Temporality and the Mine of Da-Sein

            After the concept of time was seemingly appropriated by the sciences by virtue of the Einsteinian revolution, Heidegger, in the Concept of Time, questions whether this scientific notion of time correctly reflects time as it is, or if it misrepresents the true being of time. In this essay I will map out Heidegger’s shift from the ‘what’ notion of time reflected in the sciences to the ‘how’ notion of time as represented in the ‘most extreme possibility’ of Da-Sein. I will then unpack the relation between Heidegger’s notion of time and being-gone, and argue that as a consequence of time as ‘how-ness’ Heidegger discovers time as futural.
            Heidegger opens this reflection with the question: ‘(w)hat is time?’.  He develops the question by expanding the notion of time as presented by Einstein in his The Foundation of the General Theory of Relativity; time as the ‘within which of the changeable’. (202) What is meant by time as the ‘within which of the changeable’? According to Einstein (or at least Heidegger’s reading of him), Time ‘only exists as a consequence of the events occurring within it’. (201) Heidegger states that, under this view, time is initially discovered as a means of understanding change. Heidegger then returns to his initial concern over the true nature of time and asks whether time is correctly represented by this position; ‘does (time) here give itself as itself in what it is?’. (202) In order to see whether the scientific view does justice to time, Heidegger inquires as to how the scientist encounters time; what leads Scientists to view time as ‘nothing’? Heidegger argues that insofar as the scientist approaches time as a clock, he or she understands time in relation to duration; the clock represents time numerically and ‘indicates the how-long and the when’. (202) What can one infer about time from the structure of a clock? For Heidegger, clock time is homogenous; it places no value on specific units and instead all time is uniform. In terms of the ‘now’, while the clock does in one sense reduce it to the ‘possible earlier of a later’, it also points out a notion of ‘now’; it points out the precise ‘now at the time’. (202)        

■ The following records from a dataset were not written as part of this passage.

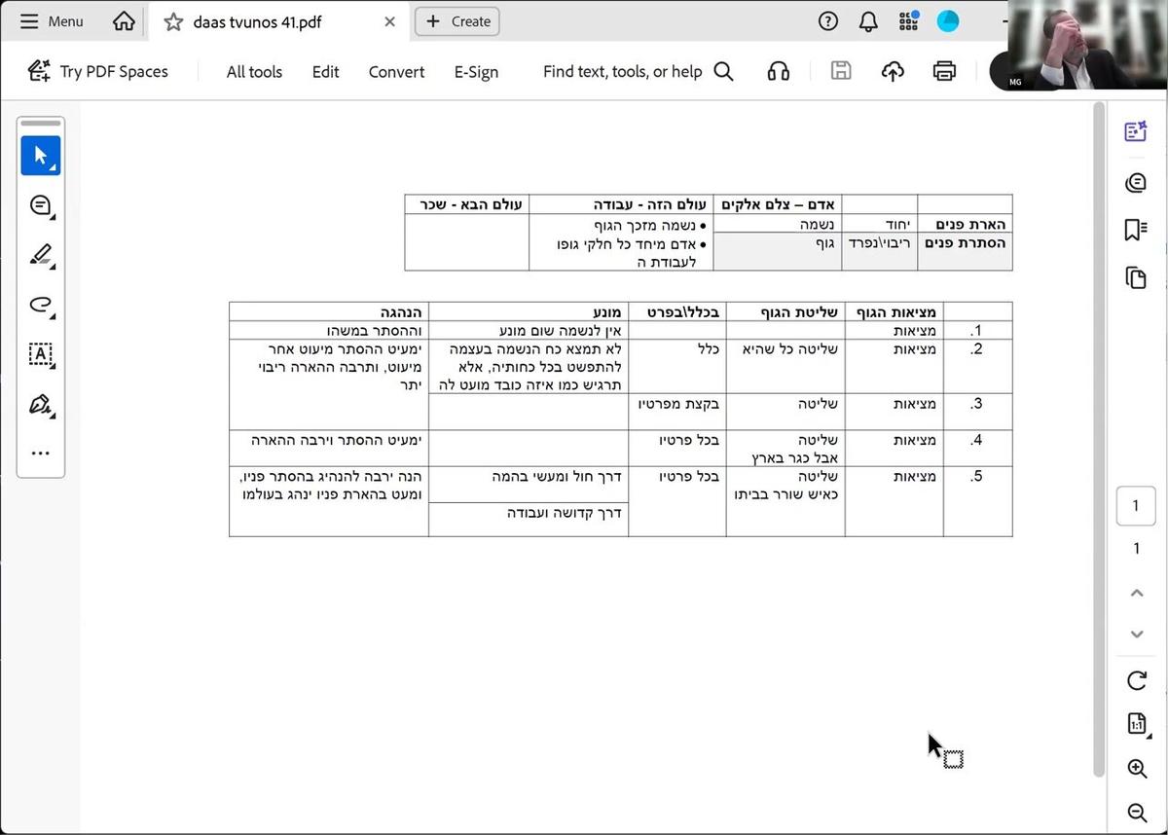
Task: Open the AI Assistant panel icon
Action: [1135, 132]
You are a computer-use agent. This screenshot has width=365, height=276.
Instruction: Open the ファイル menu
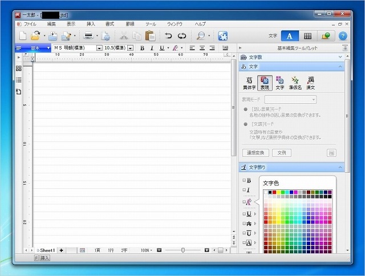pos(30,24)
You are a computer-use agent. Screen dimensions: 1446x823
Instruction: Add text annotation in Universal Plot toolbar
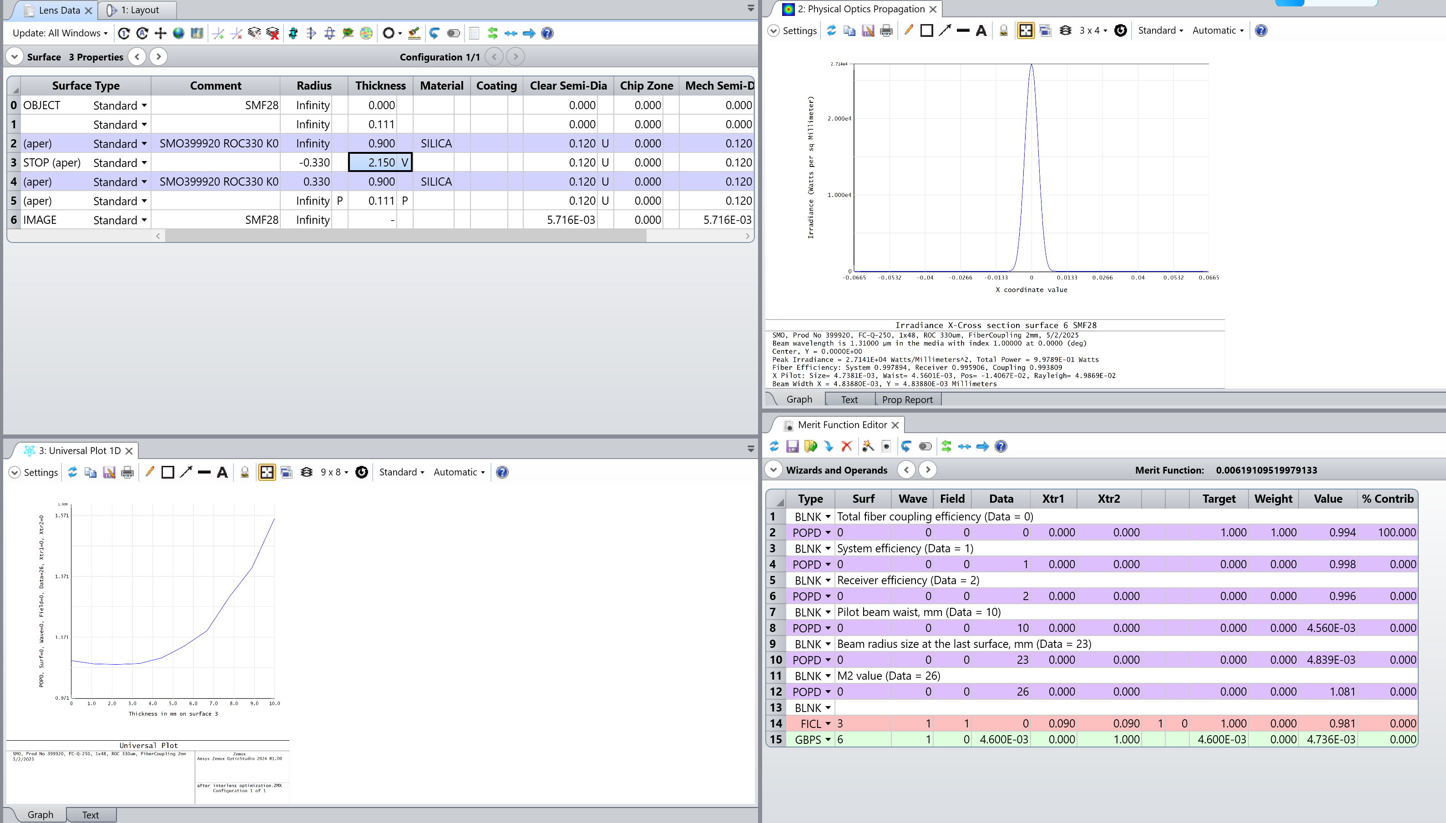(x=222, y=473)
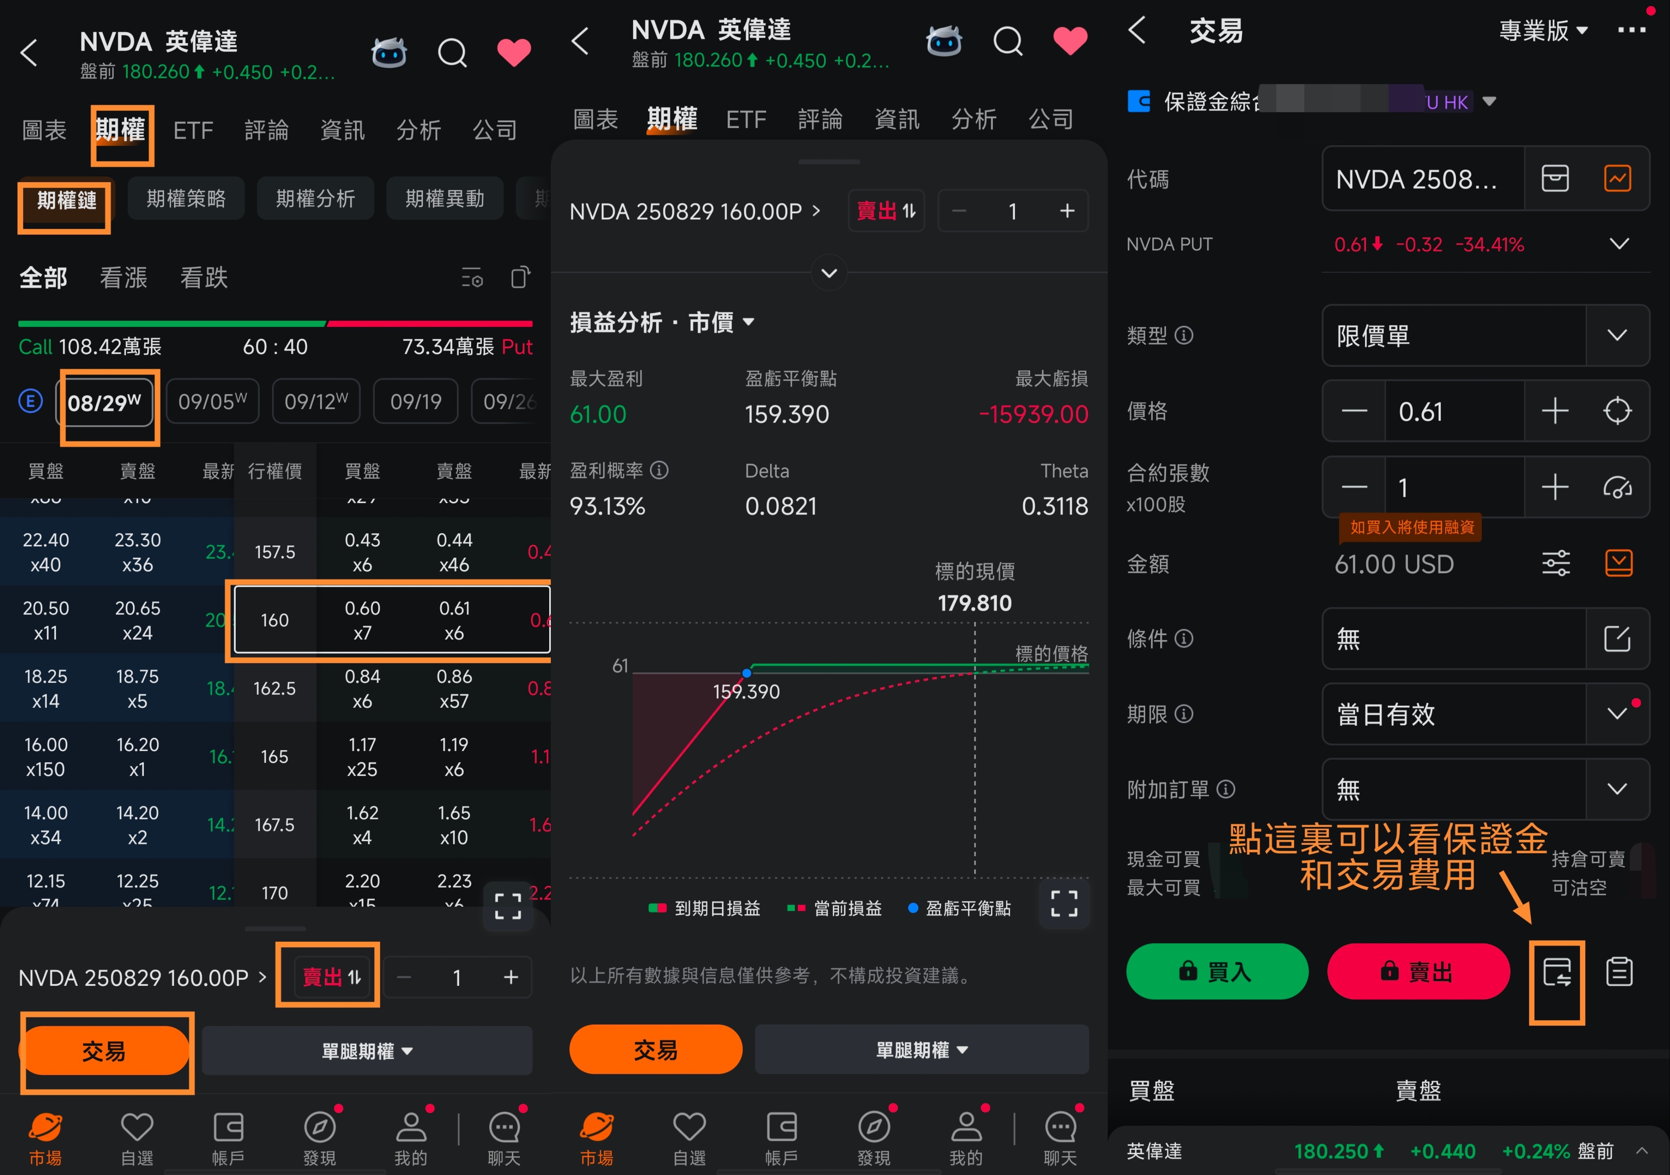Viewport: 1670px width, 1175px height.
Task: Select the 09/19 expiry date tab
Action: tap(415, 402)
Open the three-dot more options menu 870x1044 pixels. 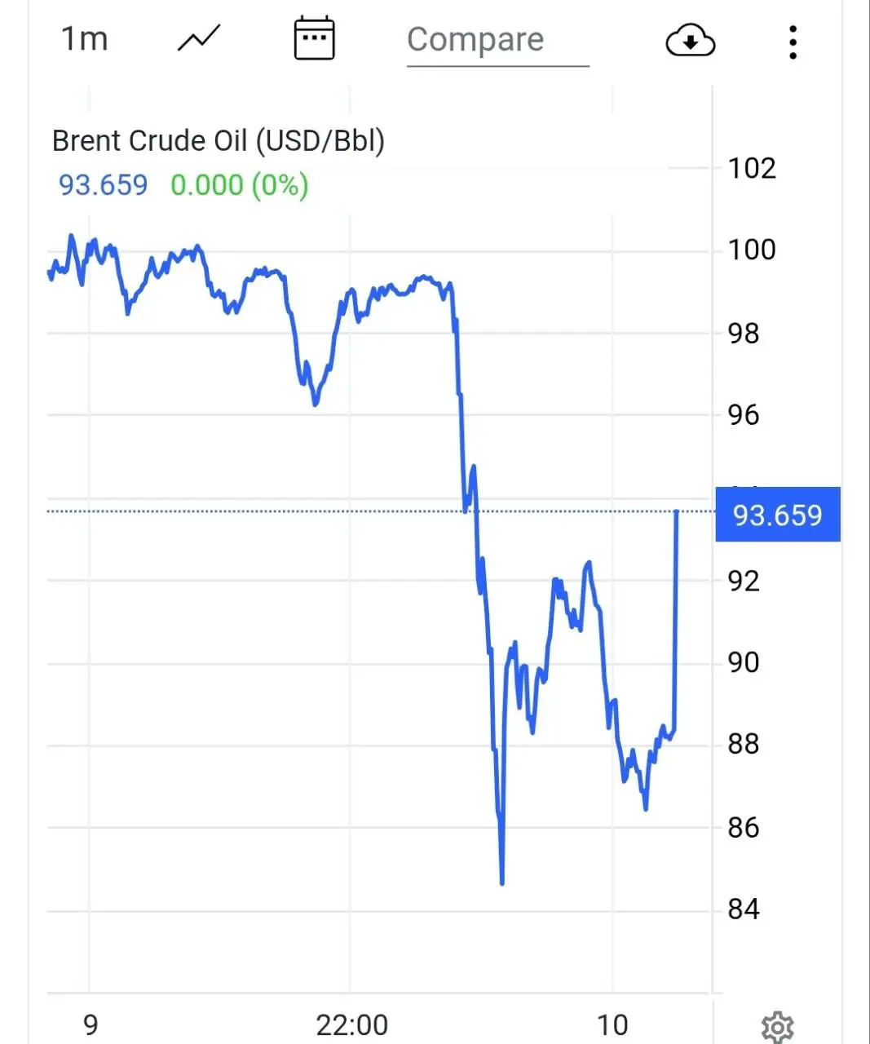coord(793,42)
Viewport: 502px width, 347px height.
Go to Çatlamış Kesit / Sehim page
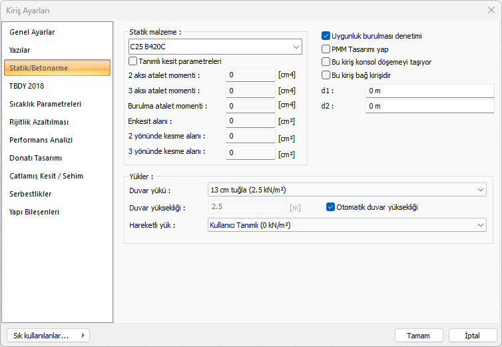[46, 176]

            Heidegger then attempts to transcend the ‘now’ as indicated by his watch and ask what is the now ‘as I look at my watch?’; Heidegger is attempting to uncover the raw notion of ‘now-ness’ that exists prior to clock time. (202) This step shifts the question of the ‘what-ness’ of time to the ‘how-ness’ of time; insofar as the ‘now’ is something existing prior to its indication on a measuring apparatus, how is one to understand the ‘now’ as an aspect of Da-Sein? What is one to make of Da-Sein’s ‘natural clock’? Heidegger argues that while time is generally seen as ‘natural time’, the fact that time has been uncovered as a phenomenon of Da-Sein makes it necessary for one to ‘characterize this Da-Sein in the fundamental determination of its be-ing’ in order to understand the true nature of time. (204) Within the eight aspects of Dasein posited by Heidegger (204-205), the fourth criterion is the most revealing in relation to Da-Sein’s relation to time;  Heidegger argues that Jeweiligkeit (the each particular while) is constitutive of Da-Sein. For Heidegger Jeweiligkeit illustrates the joint aspect of Da-Sein; in one sense it is the repetitive continuation of itself through particular instance, and in other it represents the essential aspect of the ‘I am’ in this scheme of repetition. (205)  
            Heidegger further pushes the notion of Time as a ‘how’ when he asks about the knowability of Da-Sein; how is that something can be known ‘in its be-ing before it has come to an end’? Heidegger makes a major move in his dual analysis of time and Da-Sein when he states that, insofar as death is Da-sein’s most extreme possibility and it is characterized by its ‘certainty’ and ‘utter indeterminacy’, any attempt to know death will be a ‘forerunning to its being gone’; a motion that aims towards death as the most extreme possibility of Da-Sein. (207) This ‘being gone’ is not a ‘what’ for Heidegger, but instead a ‘how’; it is established as ‘my being gone’ and is what Heidegger calls ‘the proper ‘how’ of my Da-Sein’. (207) This analysis does provide an understanding of time as inherently futural insofar as it is a by-product of Dasein’s ‘anticipatory resoluteness’ towards death; ‘being futural (…) is characterized as the proper ‘how’ of being temporal’. (208) This captures the transition from the preconceived ‘what-ness’ of time to the ‘how-ness’ of time; Da-Sein as time and ‘not in time’. (208)
            After raising questions as to whether the clock notion of time correctly reflected time as is it, or if it misrepresented the true being of time, Heidegger shifts from the ‘what’ notion of time reflected in the sciences to the ‘how’ notion of time as represented in the utmost possibility of Da-Sein. Heidegger approaches the question ‘what is time?’ by finding the question within the question and unpacking ‘Am I my time?’.

Work Cited:
Heidegger, Martin. The concept of time. Oxford, UK: B. Blackwell, 1992. Print.